Home » 9/11 » DNA tells a story
Sep
16

DNA tells a story

Just read a comment in another blog where the person who made the comment said that liberals should begin breeding more, so that we can have more good liberal kids.

Remember Alex Keaton? All the good liberal breeding didn’t make him one.

Do people honestly feel that a child made from their DNA is more worthy than a child who is adopted?

Do people think that children left without parents because of Katrina deserve their fate?

Do people think that special need kids should be left to languish?

Does it boil down to my egg, sperm and DNA are sooooooooooo special that I must propagate?

Go ahead, make me sicker than I feel already; and thanks for negating my existance as an adult adoptee. I don’t talk about being adopted much because it seems so normal to me. But maybe it’s not; maybe I have to get back onto that bandwagon.

Maybe I think that people who feel so strongly about people who must have their own should be sterilized and not allowed to be around kids. Because their views pollute the earth, and further the culture of intolerence that is brewing in this country.

Maybe I just believe the second sentence in the above paragraph.

Be Sociable, Share!

,

5 Responses to “DNA tells a story”

  1. September 16th, 2005 at 22:57 | #1

    So incredibly well said!

  2. September 16th, 2005 at 23:45 | #2

    Anyone with properly working reproductive glands can have children. That doesn’t make them PARENTS. I can understand to a point when certain people find out they can’t have children, that it must be sad. But they have to realize that not being able to conceive a child doesn’t equal not being able to love one.
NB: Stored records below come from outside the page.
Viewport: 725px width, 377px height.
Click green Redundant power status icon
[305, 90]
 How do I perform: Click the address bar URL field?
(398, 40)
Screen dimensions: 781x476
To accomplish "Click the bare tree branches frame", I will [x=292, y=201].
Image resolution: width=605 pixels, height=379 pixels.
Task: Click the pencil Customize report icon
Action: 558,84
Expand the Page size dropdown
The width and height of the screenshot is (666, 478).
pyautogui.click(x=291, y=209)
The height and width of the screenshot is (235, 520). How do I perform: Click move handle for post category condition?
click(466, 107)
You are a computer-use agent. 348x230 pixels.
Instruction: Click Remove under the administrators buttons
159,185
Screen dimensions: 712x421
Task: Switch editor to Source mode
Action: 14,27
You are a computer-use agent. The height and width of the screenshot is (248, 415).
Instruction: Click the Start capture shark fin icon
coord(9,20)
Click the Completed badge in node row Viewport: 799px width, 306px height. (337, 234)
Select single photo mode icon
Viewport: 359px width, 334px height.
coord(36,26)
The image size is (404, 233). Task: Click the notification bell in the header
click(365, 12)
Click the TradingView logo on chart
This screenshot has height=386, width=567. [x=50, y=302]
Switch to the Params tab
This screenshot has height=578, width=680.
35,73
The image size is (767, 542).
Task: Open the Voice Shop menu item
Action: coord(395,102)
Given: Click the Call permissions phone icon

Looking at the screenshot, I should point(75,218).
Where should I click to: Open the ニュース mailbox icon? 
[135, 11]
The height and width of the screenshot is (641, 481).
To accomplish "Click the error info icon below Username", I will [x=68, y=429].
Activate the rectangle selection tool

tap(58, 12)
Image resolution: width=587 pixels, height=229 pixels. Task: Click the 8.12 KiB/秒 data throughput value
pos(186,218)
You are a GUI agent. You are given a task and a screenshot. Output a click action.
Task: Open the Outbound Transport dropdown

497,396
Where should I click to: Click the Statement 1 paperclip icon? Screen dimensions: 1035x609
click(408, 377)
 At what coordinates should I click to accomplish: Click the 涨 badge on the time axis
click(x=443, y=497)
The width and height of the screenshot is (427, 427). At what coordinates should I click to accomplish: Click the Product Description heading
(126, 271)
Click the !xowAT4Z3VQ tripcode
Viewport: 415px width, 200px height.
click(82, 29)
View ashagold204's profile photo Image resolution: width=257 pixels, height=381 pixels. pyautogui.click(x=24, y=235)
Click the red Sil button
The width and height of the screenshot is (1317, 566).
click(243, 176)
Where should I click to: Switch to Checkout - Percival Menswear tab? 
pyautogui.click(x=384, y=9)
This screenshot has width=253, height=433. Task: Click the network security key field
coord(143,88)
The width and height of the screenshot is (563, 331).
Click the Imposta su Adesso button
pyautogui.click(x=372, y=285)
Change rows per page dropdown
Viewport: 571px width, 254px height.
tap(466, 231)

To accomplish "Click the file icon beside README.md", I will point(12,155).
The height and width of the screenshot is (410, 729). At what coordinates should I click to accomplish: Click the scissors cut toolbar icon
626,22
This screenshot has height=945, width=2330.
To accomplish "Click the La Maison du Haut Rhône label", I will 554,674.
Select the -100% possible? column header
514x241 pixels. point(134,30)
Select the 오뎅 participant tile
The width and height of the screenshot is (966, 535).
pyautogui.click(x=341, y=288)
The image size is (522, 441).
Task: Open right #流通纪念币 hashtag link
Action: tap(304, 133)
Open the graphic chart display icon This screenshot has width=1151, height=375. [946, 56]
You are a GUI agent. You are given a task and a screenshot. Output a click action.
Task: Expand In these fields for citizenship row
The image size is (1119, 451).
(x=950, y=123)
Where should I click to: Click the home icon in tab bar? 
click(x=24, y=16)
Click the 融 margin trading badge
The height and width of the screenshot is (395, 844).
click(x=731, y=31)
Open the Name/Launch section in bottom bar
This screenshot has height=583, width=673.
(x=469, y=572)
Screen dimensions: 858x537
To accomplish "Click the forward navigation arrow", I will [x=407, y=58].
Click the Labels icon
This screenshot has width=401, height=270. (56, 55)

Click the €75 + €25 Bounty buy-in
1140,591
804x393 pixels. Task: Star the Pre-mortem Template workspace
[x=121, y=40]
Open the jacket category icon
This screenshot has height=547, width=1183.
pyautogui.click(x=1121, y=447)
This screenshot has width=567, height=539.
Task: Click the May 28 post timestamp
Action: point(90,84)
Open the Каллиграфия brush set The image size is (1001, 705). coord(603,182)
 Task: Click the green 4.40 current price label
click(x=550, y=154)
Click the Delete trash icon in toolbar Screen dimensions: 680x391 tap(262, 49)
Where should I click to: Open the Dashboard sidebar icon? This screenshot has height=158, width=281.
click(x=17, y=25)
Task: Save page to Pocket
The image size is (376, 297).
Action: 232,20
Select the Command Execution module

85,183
  3. September 17th, 2005 at 00:11 | #3

    I think adoption is great! There may be people who abuse the system, but that can happen with any system. I think adoption is a very honorable decision, for both the birth parents and the adopting parents, and I think every child deserve a loving home. DNA may play a big role in who we become, but I tend to believe that our environment plays a bigger role in our lives.

  4. September 17th, 2005 at 01:36 | #4

    as an adopted child myself, lately i have been encountering more and more of those who feel that a child that is truly THEIRS is superior. In one uncharacteristic burst of emotion, tears sprung to my eyes and I exclaimed “because adopted children are just trash, aren’t they?”
    My husband once said he will never allow me to make him feel guilty for wanting his own child.
    In the same vein, i will never be made to feel guilty for wanting to adopt.

  5. JC
    September 17th, 2005 at 01:48 | #5

    Pia,
    My family has been touched by adoption. My fathers sisters had been placed for adoption and we have now been reunited. I remember when we met my first aunt, he was just so happy and relieved for her that she had gone on and had a good life. I am happy that all the girls went on and had a good life. I think that giving the girls up was one of the few unselfish things that my grandmother ever did. I always looked at adopted kids as lucky as they knew that their parents really and truly wanted them. They werent just a mistake that happened one night when mom and Dad were a bit tipsy.